Depuis septembre, la guerre fait rage entre le Front révolutionnaire soudanais et les troupes de l’armée soudanaise dans l’État du Nil Bleu. Nos reporters, James André, Chady Chlela et Stéphanie Braquehais, vous emmènent sur le front, avec les rebelles.

Le soleil se lève à peine et notre convoi arrive, quatre pick-up Toyota remplis de combattants armés de kalachnikovs. Nous quittons le Soudan du Sud pour l’état du Nil Bleu, une province de la république du Soudan.

Après une heure de piste à travers un sous-bois nous traversons illégalement la frontière. Notre chauffeur nous demande de retirer les batteries de notre téléphone satellitaire. Si nous allumons notre téléphone l’armée soudanaise pourrait le localiser et nous bombarder. Nous serons injoignables pendant la durée du tournage.

Les hommes s’arrêtent pour camoufler le 4x4 avec de la boue. Les bombardements sont quotidiens, Khartoum utilise des Antonovs, des avions de transport russes pour larguer des bombes artisanales sur les villages et les positions rebelles. La plupart des habitants ont fui la province, les autres vivent cachés dans la brousse dans le dénuement le plus total.

Aux abords de la piste qui mène au front, les villages sont déserts, certaines maisons ont été brûlées. Les combattants rebelles utilisent ces localités comme base. Très vite nous réalisons qu’ils manquent de tout. Il y a peu de nourriture. L’un des rebelles nous apprend que les soldes n’ont pas été payées depuis le début de la guerre. Ils manquent aussi de gasoil, la plupart des combattants se déplacent à pied entre leurs bases certains portent des tongs, d’autres des baskets.
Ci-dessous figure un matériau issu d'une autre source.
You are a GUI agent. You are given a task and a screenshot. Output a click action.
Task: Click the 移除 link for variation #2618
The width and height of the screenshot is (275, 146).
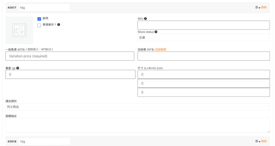[x=264, y=141]
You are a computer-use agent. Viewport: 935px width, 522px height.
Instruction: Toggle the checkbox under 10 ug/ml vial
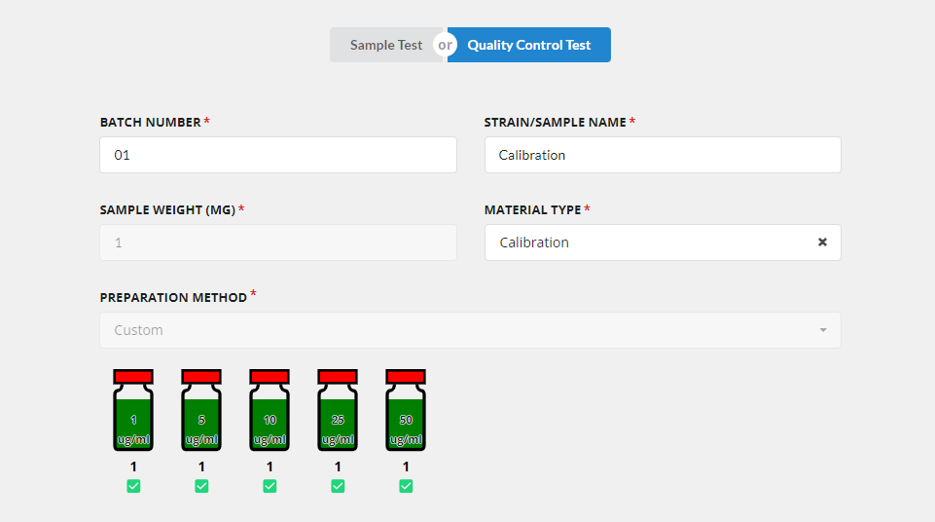[x=270, y=486]
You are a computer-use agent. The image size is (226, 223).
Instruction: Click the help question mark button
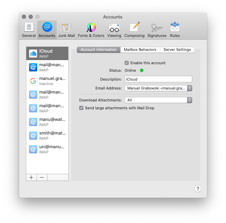point(198,189)
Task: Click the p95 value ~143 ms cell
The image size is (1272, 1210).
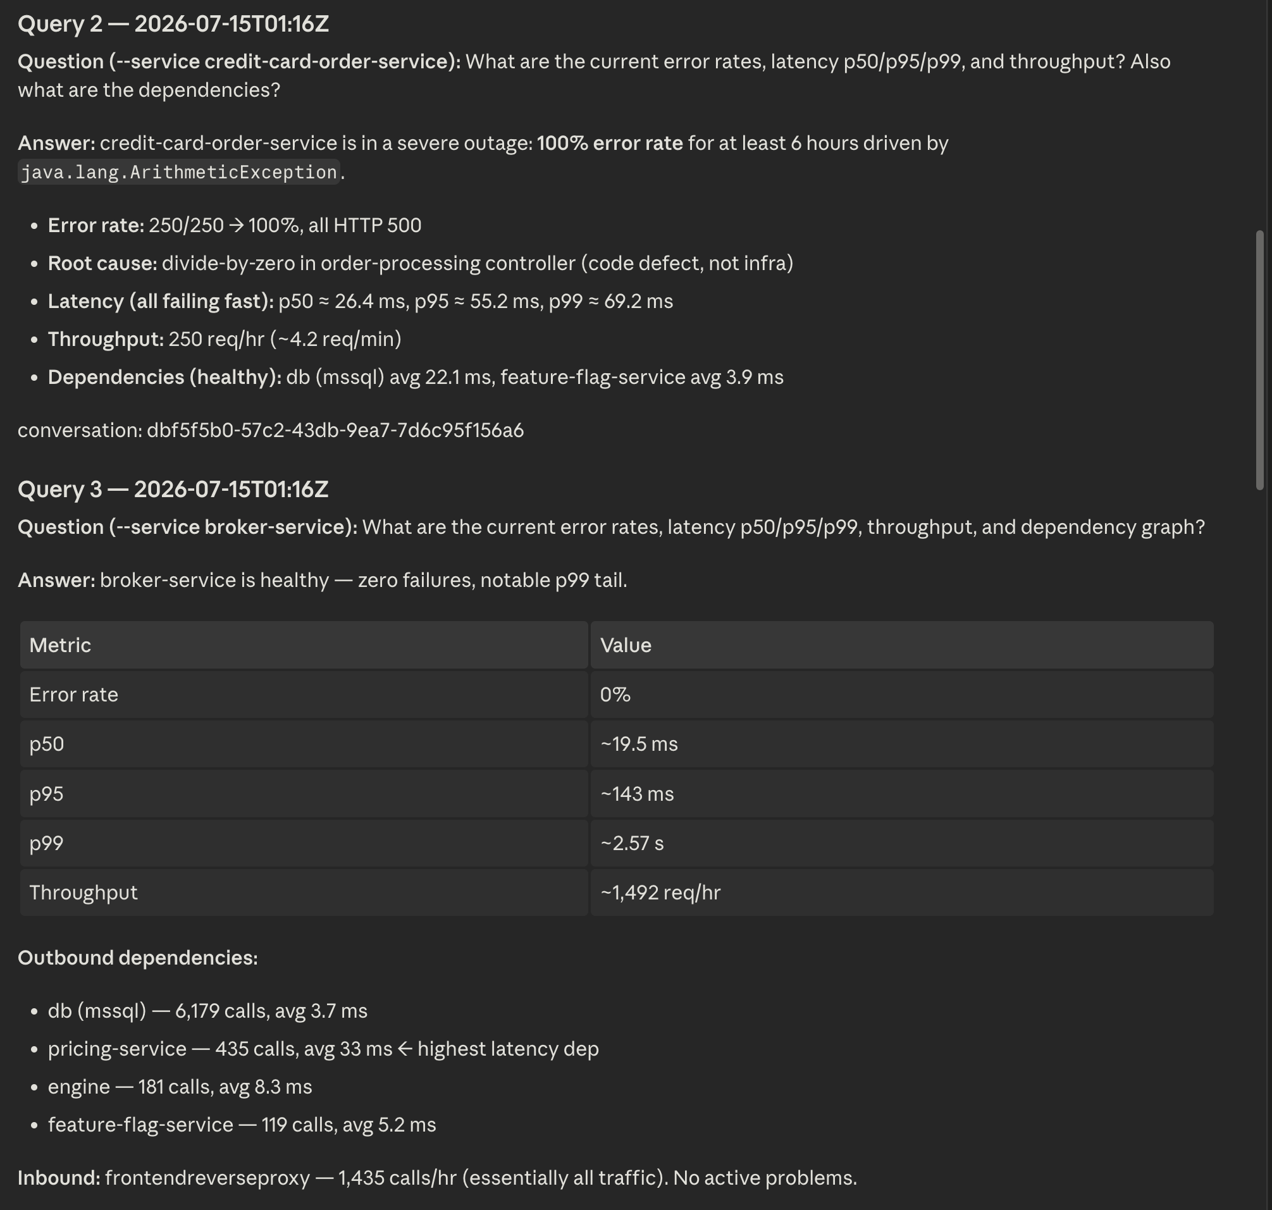Action: 902,793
Les positions des rebelles sur la ligne de front sont constituées de grappes d’hommes qui surveillent des pistes ou des carrefours. C’est une guerre de positions avec les combats violents mais sporadiques. Les accrochages au sol sont plus rares que les bombardements.

La bête noire d’Omar el-Béchir

On nous emmène rencontrer Malik Agar, le chef du Front révolutionnaire soudanais. L’homme habite sous les arbres, dans une base secrète, l’endroit est discret, mais lourdement armé. Il n’y a aucun bâtiment en dur. Nous n’avons pas le droit de filmer ou de photographier.
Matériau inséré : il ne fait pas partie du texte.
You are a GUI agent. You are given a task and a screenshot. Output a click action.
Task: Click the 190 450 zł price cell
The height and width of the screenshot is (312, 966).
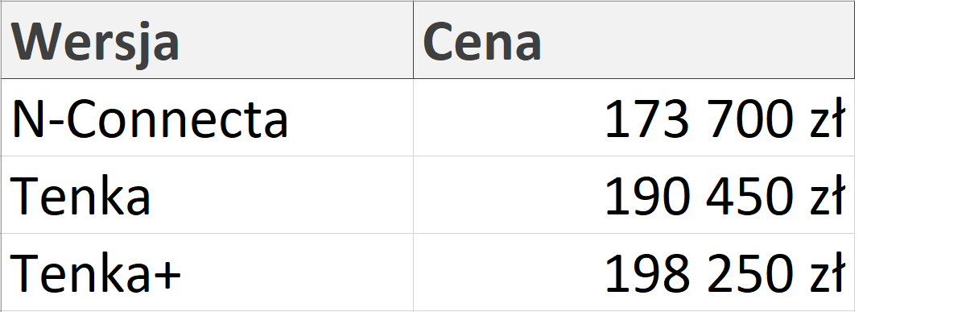pyautogui.click(x=634, y=195)
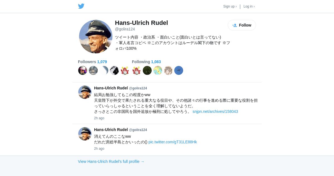
Task: Click the first tweet's 2h ago timestamp
Action: point(99,118)
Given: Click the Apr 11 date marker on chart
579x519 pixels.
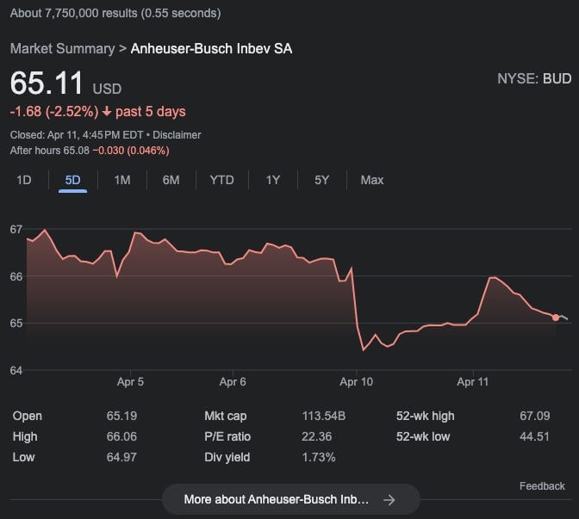Looking at the screenshot, I should pyautogui.click(x=473, y=381).
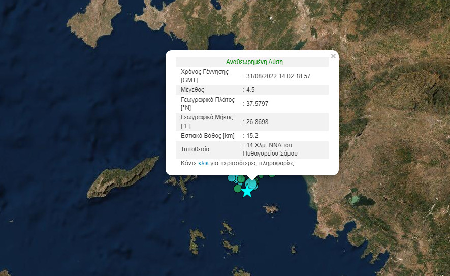Click the large teal circle above the star
Screen dimensions: 450x276
tap(251, 183)
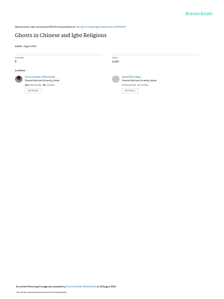224x299 pixels.
Task: Click the Article August 2019 label
Action: [x=26, y=46]
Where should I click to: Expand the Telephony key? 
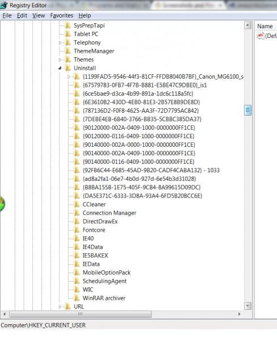[x=60, y=43]
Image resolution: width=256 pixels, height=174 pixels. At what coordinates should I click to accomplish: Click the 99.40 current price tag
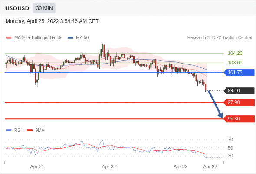(x=239, y=90)
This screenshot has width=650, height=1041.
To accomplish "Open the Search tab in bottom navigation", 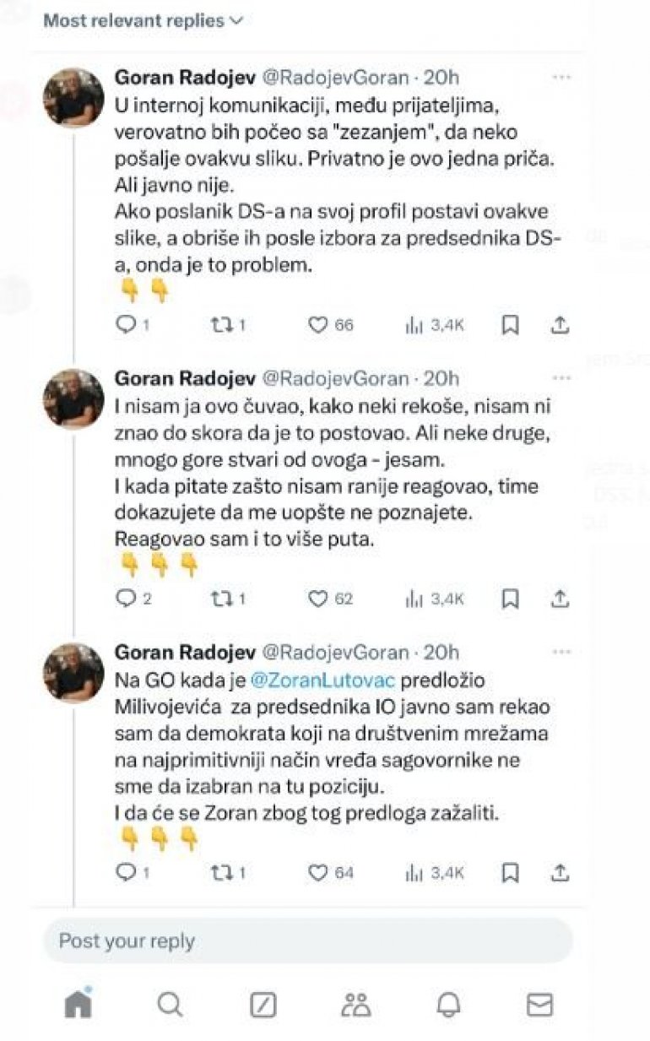I will 170,1004.

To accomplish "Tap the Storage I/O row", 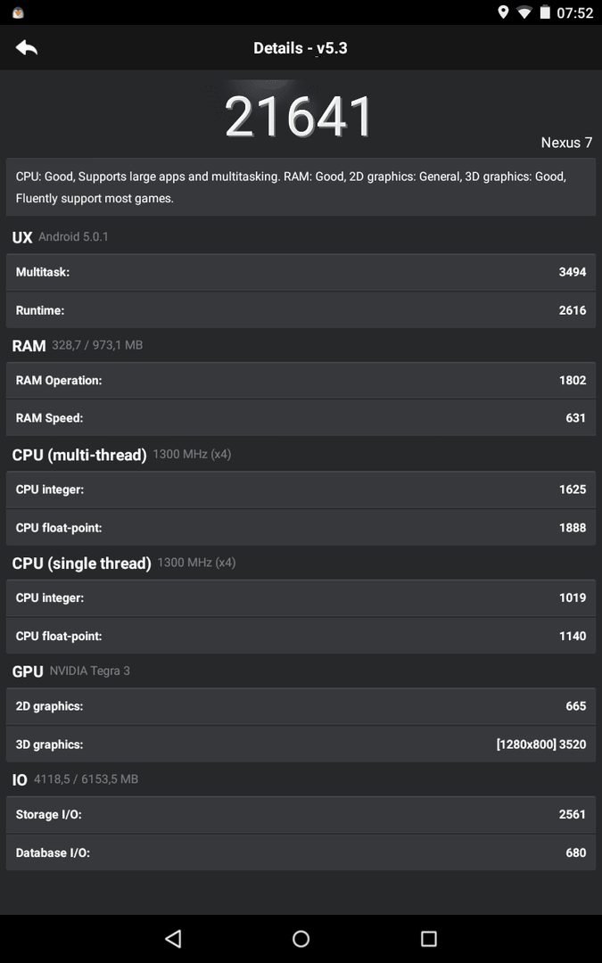I will (301, 814).
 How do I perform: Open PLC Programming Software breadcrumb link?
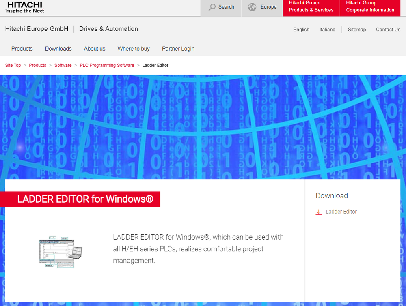(x=107, y=65)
Malik Agar, ancien ministre et gouverneur du Nil Bleu destitué par Khartoum, est la bête noire d’Omar el-Béchir. C’est un colosse de près de 2 mètres qui parle parfaitement anglais et arabe d’une voix calme. Sa popularité lui a permis de rallier les rebellions du Nil Bleu, du Sud Kordofan et de certaines faction du Darfour pour former une force de 45 000 hommes. Son but : renverser le gouvernement d’Omar el-Béchir qu’il considère raciste et sectaire, puis prendre le pouvoir pour instaurer un Soudan laïque et multiculturel.

Il insiste sur la situation humanitaire qui se dégrade dans la province. Nous repartons, la nuit tombe. Notre escorte s’arrête dans un des villages fantômes. On nous indique une hutte dans laquelle nous pouvons nous installer, nous dormons dehors, sur des lits de corde. La journée a été épuisante, des heures de piste défoncées, la température est montée jusqu’à 45 degrés.

On nous offre de la viande de chèvre, d’abord le foie et les tripes, puis quelques morceaux de muscle, il y a une seule chèvre pour toute l’unité, une trentaine d’hommes. Le Nil Bleu est une province qui a été volontairement oubliée par le gouvernement soudanais, il n’y pas d’eau, pas d’électricité, pas de route, et encore moins de réseau téléphonique. Rien n’a bougé depuis des millénaires.

Le lendemain nous partons dès le lever du jour. L’escorte nous mène dans ce qu’il reste de l’un des plus grands marchés du Nil Bleu. Tout est fermé à l’exception de deux magasins. Il y a encore quelques produits à vendre, ils sont importés d’Ethiopie ou du Soudan du Sud. Le village est parsemé de cratères d’explosion, l’hôpital est en ruines soufflé par une bombe de l’aviation soudanaise.

Nous poursuivons notre chemin pour rencontrer les habitants qui ont choisi de rester cachés dans la brousse. Ils n’ont rien, pas d’eau, pas de nourriture, certains vivent dans les grottes. La saison des pluies approche, les averses vont se succéder jusqu'à transformer le sol en bourbier. Dans certains endroits, il y aura jusqu’à 50 centimètres de gadoue. Aucun véhicule ne pourra passer, la région sera paralysée et la situation déjà difficile des déplacés du Nil Bleu va devenir impossible.